LNG stands for longest and is a statistic used to display how long a player rushes, passes, receives, or returns the ball.
Taking a look at the position of the player will help you determine what this statistic refers to.
LNG in a quarterback’s stats refers to the longest pass completed by the quarterback. LNG in a wide receiver’s stats refers to the longest catch made by the wide receiver.
In running back stats, LNG displays the longest rush a running back had. It is also used in kick and punt return stats to display the longest return a player had.
LNG in passing yards
In passing yards, LNG represents the longest pass completed by a quarterback. The yardage in this statistic represents the distance that the ball was advanced from the line of scrimmage.

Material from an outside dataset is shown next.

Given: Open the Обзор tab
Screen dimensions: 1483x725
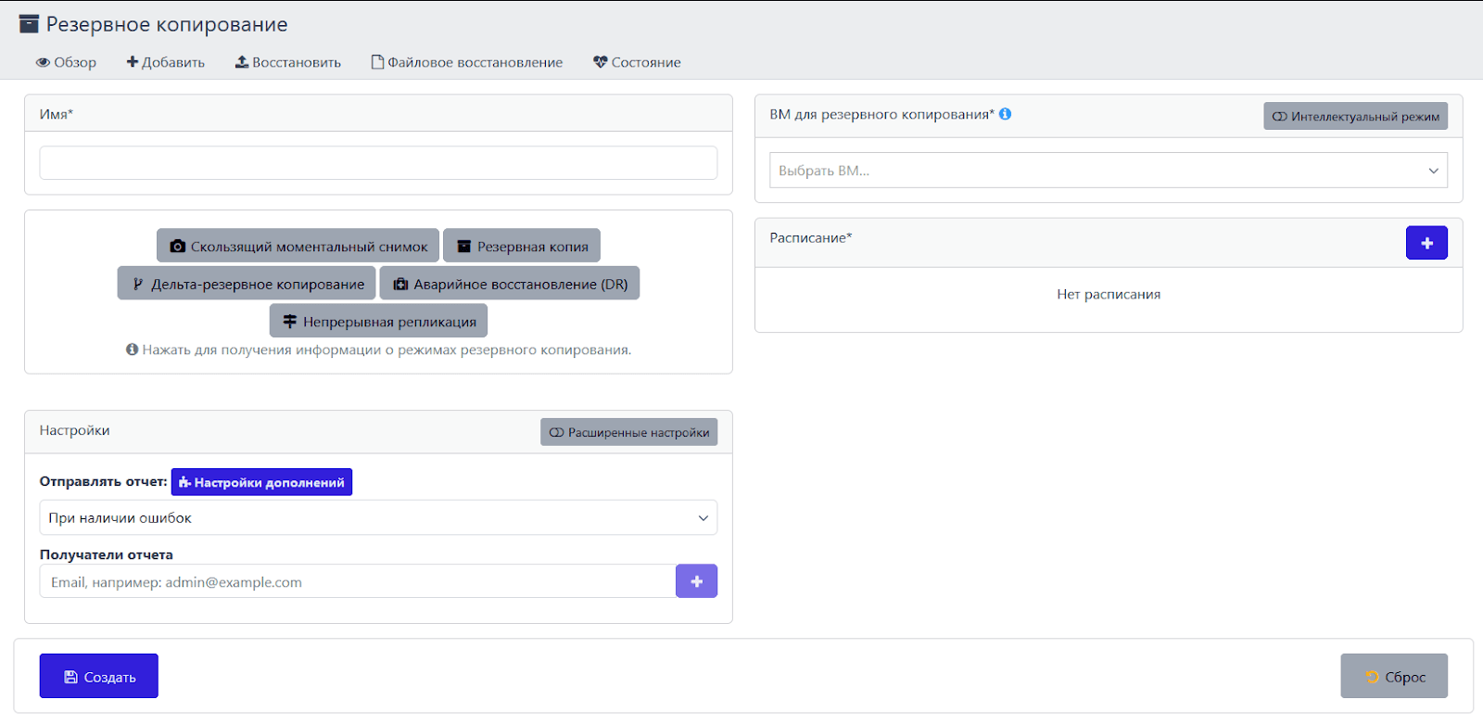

The largest passing play is not measured by the distance the quarterback threw the ball, but by the number of yards gained.
A quarterback’s longest pass would still be displayed in the LNG column if he threw a two-yard check down pass which resulted in a 99 yard touchdown.
LNG in rushing yards
Longest rush stats are collected for both running backs and quarterbacks in football.

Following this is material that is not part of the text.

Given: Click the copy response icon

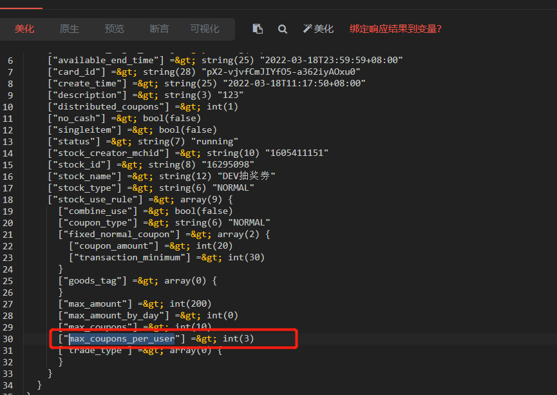Looking at the screenshot, I should click(258, 29).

On a rush, this stat shows how many yards were gained from scrimmage. If the player was given the ball behind the line of scrimmage, these yards are not included.
LNG in receiving yards
A receiving yard long refers to the longest reception a player has made in a particular game or season. Again, this statistic is based on the distance gained from the line of scrimmage.
In order to determine the longest reception, they will use the passing play that gained the most yards from the line of scrimscrimage. This is regardless of the number of air yards or yards after the catch on the play.
Punt and kick returns
Kick and punt returns are another position that uses the long statistic. Usually, this statistic includes both an average punt return and a long return.
When a kick is caught outside the end zone, the longest return is determined by how many yards are gained from the location where the kick was caught.
The return yardage is measured from the point where they caught the ball if the ball is kicked into the end zone.
Since the end zone is about ten yards deep, many players have returned kicks over 100 yards.
How to use the LNG statistic
LNG is not the most useful statistic in the game, but it does help you understand a little more.
A receiver may have 100 receiving yards in the first half. You may think this player is dominating our team, but if you check the LNG stats you will see he had a 95-yard reception.
In contrast, if a receiver has 100 yards and his LNG is 10 yards, that means he is cutting you up, since he would need at least ten receptions to achieve those numbers.
This is just one example of how this statistic can help you understand the game better.